These are the key concepts you need to understand to accurately answer the question.

Radial Acceleration
When an object moves in a circular path, even if it maintains constant speed, its direction is constantly changing. This change in direction is due to radial or centripetal acceleration. In simple terms, radial acceleration acts towards the center of the circular path.

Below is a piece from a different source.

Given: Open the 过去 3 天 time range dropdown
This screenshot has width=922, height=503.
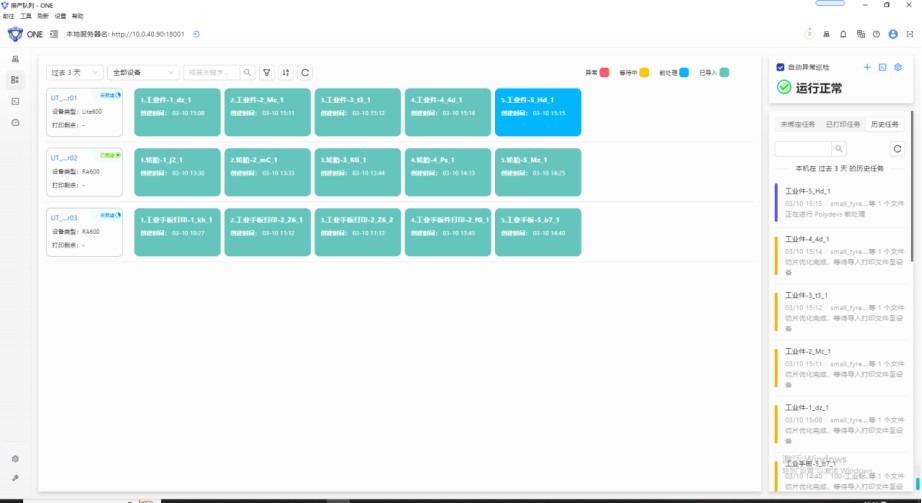Looking at the screenshot, I should point(75,73).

This kind of acceleration is responsible for keeping the object on its curved path. To find radial acceleration, we use the formula:
  • \( a_r = \frac{v^2}{r} \)
Here, \( v \) represents the object's velocity, and \( r \) is the radius of the circle. For example, if the velocity is \( 4.00 \, \text{m/s} \) and the circle's radius is \( 10.0 \, \text{m} \), the radial acceleration will be \( 1.60 \, \text{m/s}^2 \). Remember, radial acceleration is always directed inward, towards the circle’s center.
Tangential Acceleration
While radial acceleration focuses on changing the direction of movement, tangential acceleration looks at changing the speed along the tangent of the path. It's a linear acceleration and occurs when the speed of the object increases or decreases.

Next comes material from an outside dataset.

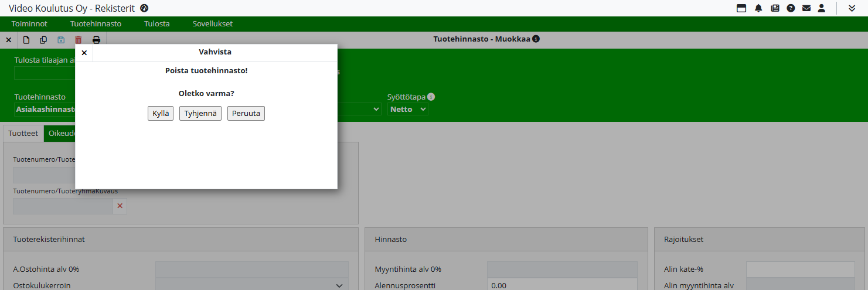Screen dimensions: 868x290
Task: Confirm deletion with Kyllä button
Action: click(x=160, y=114)
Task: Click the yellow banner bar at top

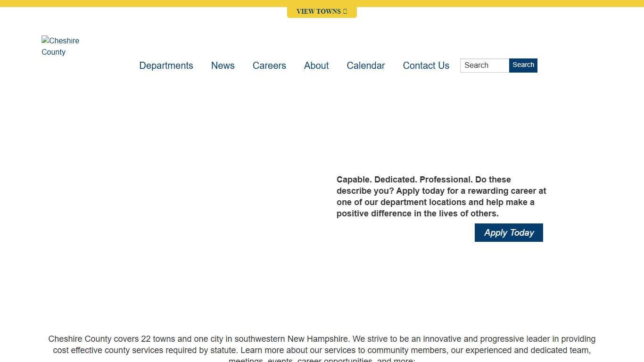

To find tangential acceleration, we use the derivative of the velocity with respect to time:
  • \( a_t = \frac{dv}{dt} \)
For the stuntman, whose velocity is given by \( v = c t^2 \), taking the derivative results in:
  • \( a_t = 2c t \)
Substituting \( c = 1.00 \, \text{m/s}^3 \) and \( t = 2.00 \, \text{s} \), the tangential acceleration becomes \( 4.00 \, \text{m/s}^2 \).Unlike radial acceleration, tangential acceleration can point forward or backward, depending on whether the object's speed is increasing or decreasing along the path.
Total Acceleration
Total acceleration is the combination of both radial and tangential accelerations. It is a vector quantity, meaning it has both magnitude and direction.
To calculate the magnitude of total acceleration, use the Pythagorean theorem as both components are perpendicular to each other:
  • \( a_{\text{total}} = \sqrt{a_r^2 + a_t^2} \)
Given \( a_r = 1.60 \, \text{m/s}^2 \) and \( a_t = 4.00 \, \text{m/s}^2 \), this results in:
  • \( a_{\text{total}} = 4.31 \, \text{m/s}^2 \)
To find the angle between the total acceleration and radial acceleration, we use:
  • \( \tan \theta = \frac{a_t}{a_r} \)
This equation gives the angle \( \theta = 68.2^\circ \) between the acceleration vectors. This angle tells us how the total acceleration vector is oriented relative to the radial direction, providing a clearer picture of motion dynamics.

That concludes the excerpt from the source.